▽

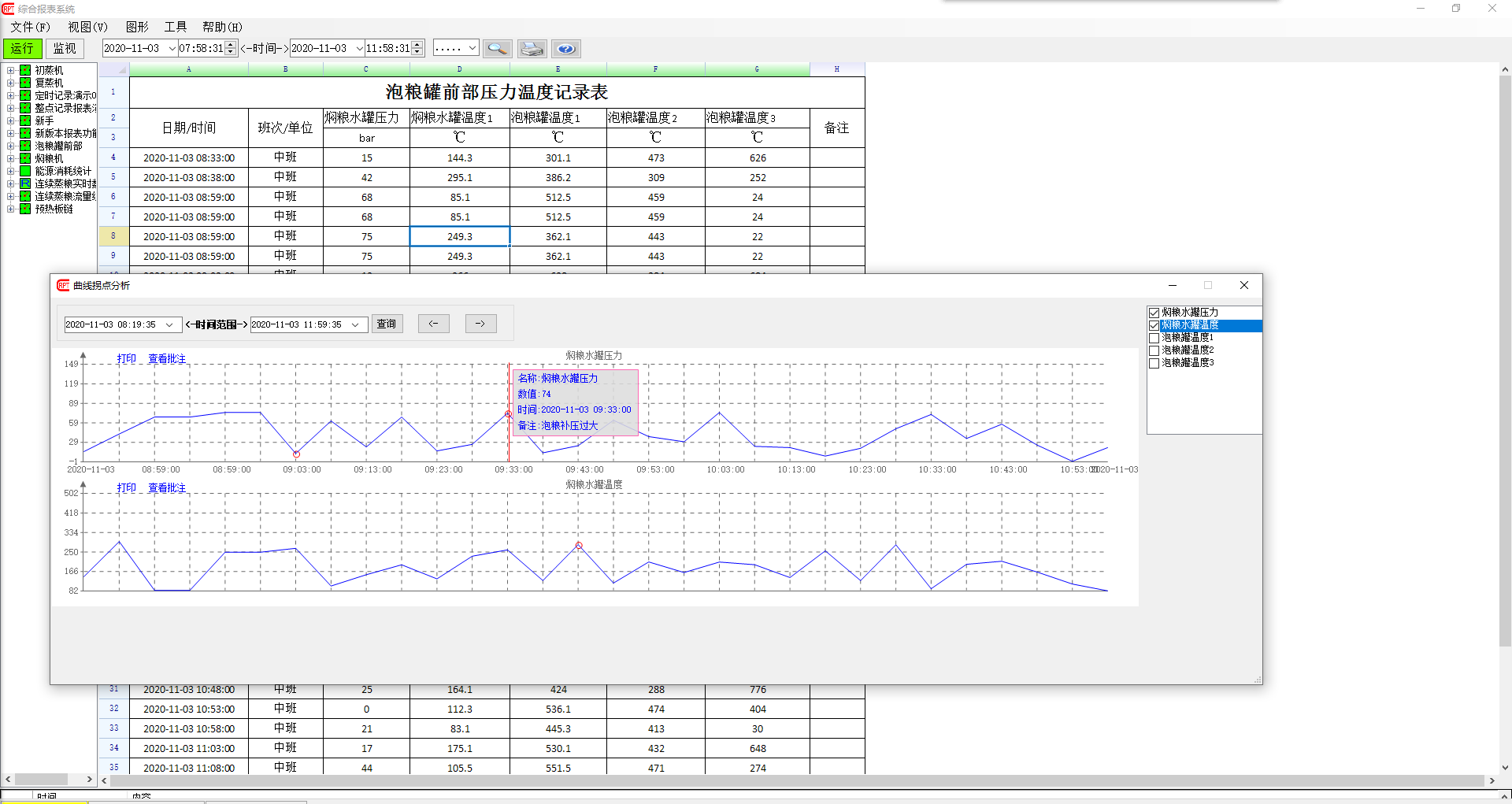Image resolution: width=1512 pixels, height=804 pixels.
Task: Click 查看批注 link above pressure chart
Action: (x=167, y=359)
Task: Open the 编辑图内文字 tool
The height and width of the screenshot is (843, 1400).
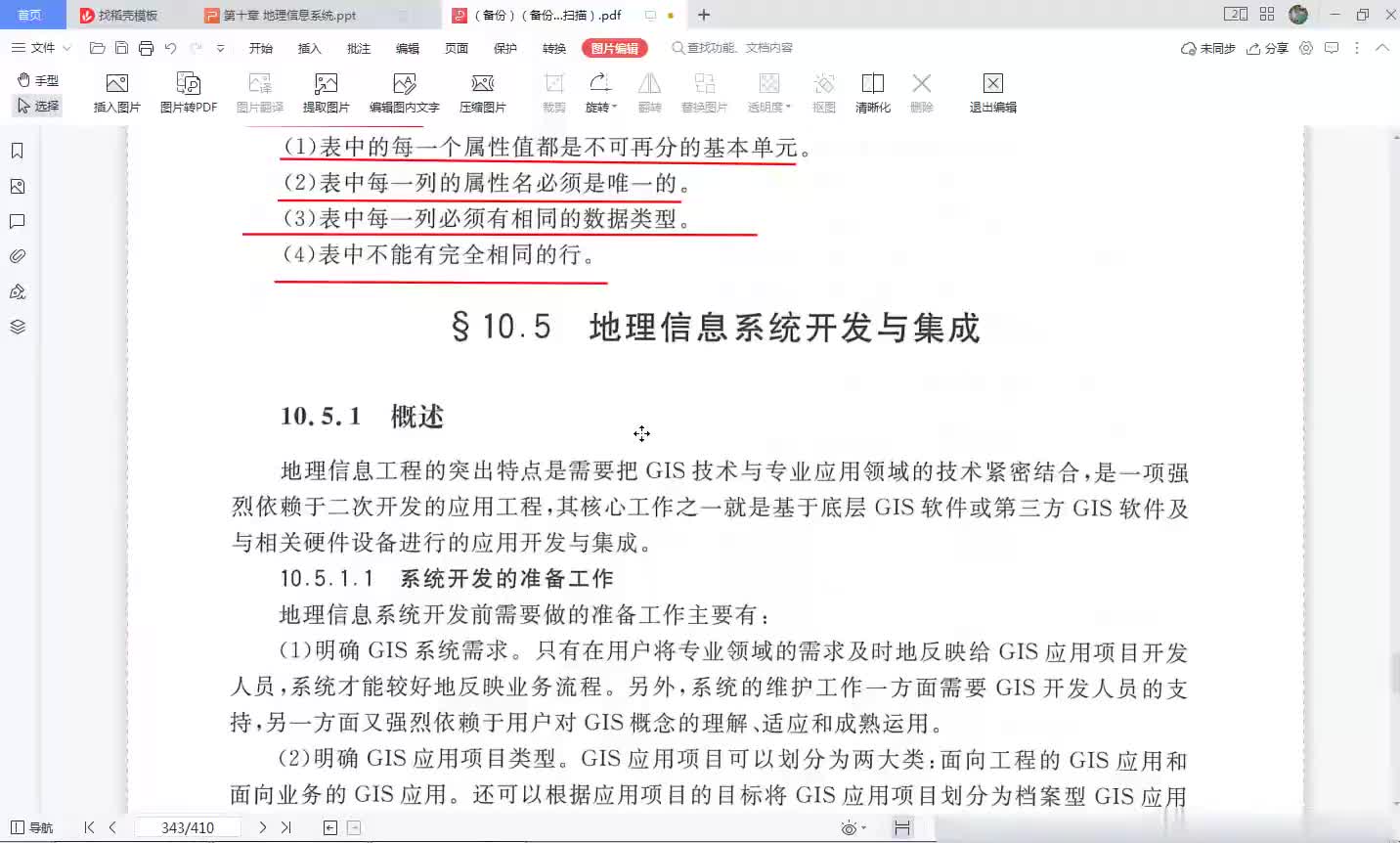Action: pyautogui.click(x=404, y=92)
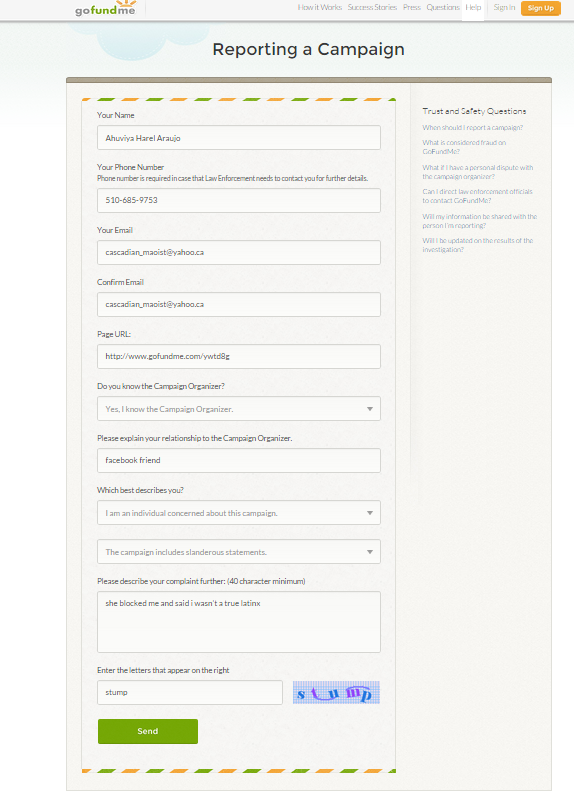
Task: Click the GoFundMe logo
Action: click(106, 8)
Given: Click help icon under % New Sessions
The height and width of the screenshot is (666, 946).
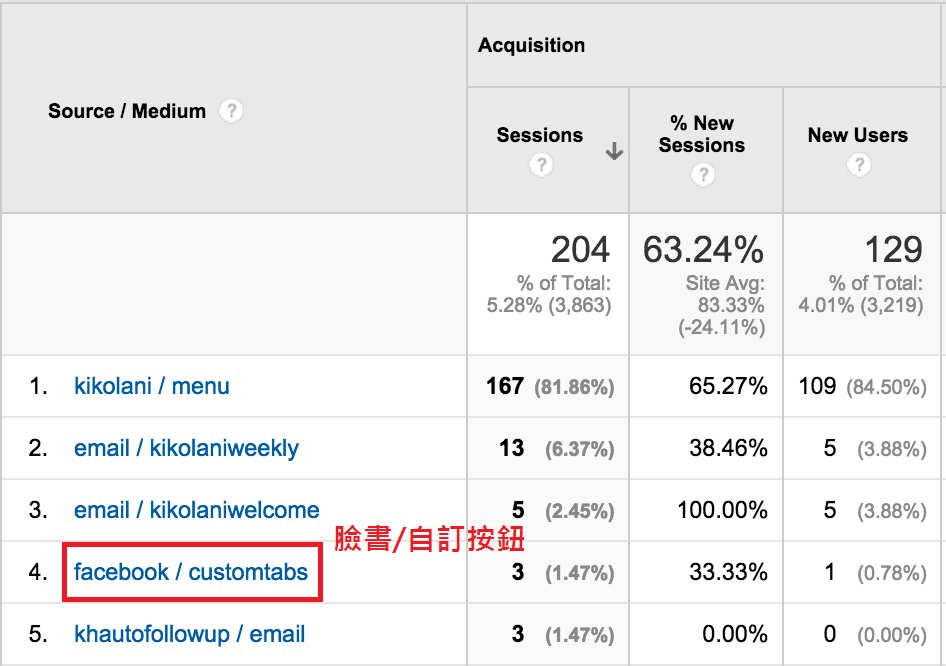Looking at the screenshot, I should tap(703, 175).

△

EXERCISE AIM
Restate word for word only the lines from the one with "Given: Click help icon under % New Sessions" through the last line of the material, both included. Any picture should be left out.

THE COMPLETED TASK
Given: Click help icon under % New Sessions
The height and width of the screenshot is (666, 946).
Looking at the screenshot, I should tap(703, 175).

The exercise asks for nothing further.